Once I did go upstairs. The door to Craig’s room was open and I peeked in cautiously. Peter Huber was sitting in a chair beside him, smoking. Anna was standing at the window, her back toward the room and her head bent with a handkerchief to her eyes, and Craig and Peter were talking in low voices. Craig looked all right, certainly the police were not hounding him from trap to trap, from admission to admission, from refuge to refuge. I went quickly back to the bench downstairs and they were still in the little morning room.
I was there when they emerged. Drue was white and drawn-looking; even her lips were chalky. She looked at me with great, haunted, dark eyes and I could read nothing in them, although I thought she was thankful I was there, waiting for her. And they took her straight upstairs, and put her in her room, under guard! I followed. Soper, giving me a suspicious look, had turned into the library.
Well. Nugent, if he had eyes in his head as he certainly did, couldn’t have failed to see that my room connected with Drue’s. But the trooper already on guard didn’t stop me when I entered my own room. And of course I went straight through the bathroom to Drue.
She was standing in the middle of the room, facing the door, head up, hands clenched at her sides as if at bay. When she heard me she whirled and suddenly crumpled down on the bed. “Oh, Sarah, Sarah, what shall I do?”
I sat down on the bed beside her and took her hands. “What have you told them? What did they make you say? Quick, Drue. Tell me.”
In the end it wasn’t too bad; which is to say it could have been worse but not much worse. They had questioned her at length about her interview with Conrad, about her reasons for coming to Balifold, about the hypodermic syringe they had not found among her other nursing tools, about the supply of digitalis they had found.

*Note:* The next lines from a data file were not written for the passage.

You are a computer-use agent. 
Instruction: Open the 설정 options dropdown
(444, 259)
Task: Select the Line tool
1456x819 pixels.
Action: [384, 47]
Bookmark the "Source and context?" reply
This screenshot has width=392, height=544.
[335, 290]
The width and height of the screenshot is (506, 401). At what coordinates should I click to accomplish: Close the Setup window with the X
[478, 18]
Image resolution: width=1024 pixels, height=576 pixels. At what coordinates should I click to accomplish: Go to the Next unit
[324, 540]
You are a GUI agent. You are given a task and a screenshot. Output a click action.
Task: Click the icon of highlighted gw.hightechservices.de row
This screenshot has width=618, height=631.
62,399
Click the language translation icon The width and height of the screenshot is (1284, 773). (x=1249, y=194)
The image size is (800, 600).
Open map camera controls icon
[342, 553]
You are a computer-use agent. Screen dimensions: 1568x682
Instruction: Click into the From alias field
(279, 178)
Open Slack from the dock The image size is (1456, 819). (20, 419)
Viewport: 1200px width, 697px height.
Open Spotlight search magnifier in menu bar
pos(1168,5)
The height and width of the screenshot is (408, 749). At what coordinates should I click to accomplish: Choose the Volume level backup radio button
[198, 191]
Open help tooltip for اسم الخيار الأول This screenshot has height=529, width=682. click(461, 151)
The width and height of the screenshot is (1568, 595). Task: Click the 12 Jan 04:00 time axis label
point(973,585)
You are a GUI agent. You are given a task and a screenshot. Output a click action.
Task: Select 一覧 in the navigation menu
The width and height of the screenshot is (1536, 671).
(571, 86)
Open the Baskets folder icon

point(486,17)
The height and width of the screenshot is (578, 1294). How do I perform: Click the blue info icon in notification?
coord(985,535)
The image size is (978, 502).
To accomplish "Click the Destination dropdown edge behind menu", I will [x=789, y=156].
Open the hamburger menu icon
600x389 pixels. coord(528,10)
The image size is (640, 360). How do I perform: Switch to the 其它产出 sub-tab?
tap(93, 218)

Somehow (as if she saw now, clearly, her own danger) she had evaded them; she had not admitted that she had given Conrad a hypodermic, she had not admitted that he asked her for the medicine and that, when she went to look for it, it was not in the drawer.
She had indeed fought and evaded-especially about the box of medicine-in a way that was not like Drue; she was, as most of us are, naturally and innately truthful. If she had been fighting thus to protect somebody else (somebody she loved) it would have seemed to me more comprehensible and more like Drue. She had that kind of courage; I’ve seen her fight to save a patient with the courage and fury of a tigress. But I didn’t stop then to think of that; I was only thankful that she had kept them from grinding any really convicting admission out of her.
“I kept saying I didn’t know, I didn’t know. I remembered what you said, and told them I wanted a lawyer. Sarah, when they asked me a direct question: did I give him a hypodermic of digitalis? Did he ask me for his medicine?-I-I squirmed and evaded and wriggled out of it.” She pressed her hands over her face. “Funny,” she said unevenly, “how hard it is to tell an outright lie, even when you’ve made up your mind to do it. Instead of lying, you-you evade, you weasel out of making a direct statement, you-oh, it’s fantastic, really. You employ all the spirit of lying and yet you can’t make yourself conquer the fact. Well,” she took her hands from her face and stared at the rug, “they don’t know I gave him the hypodermic-not certainly. But-oh, Sarah, what can I do!”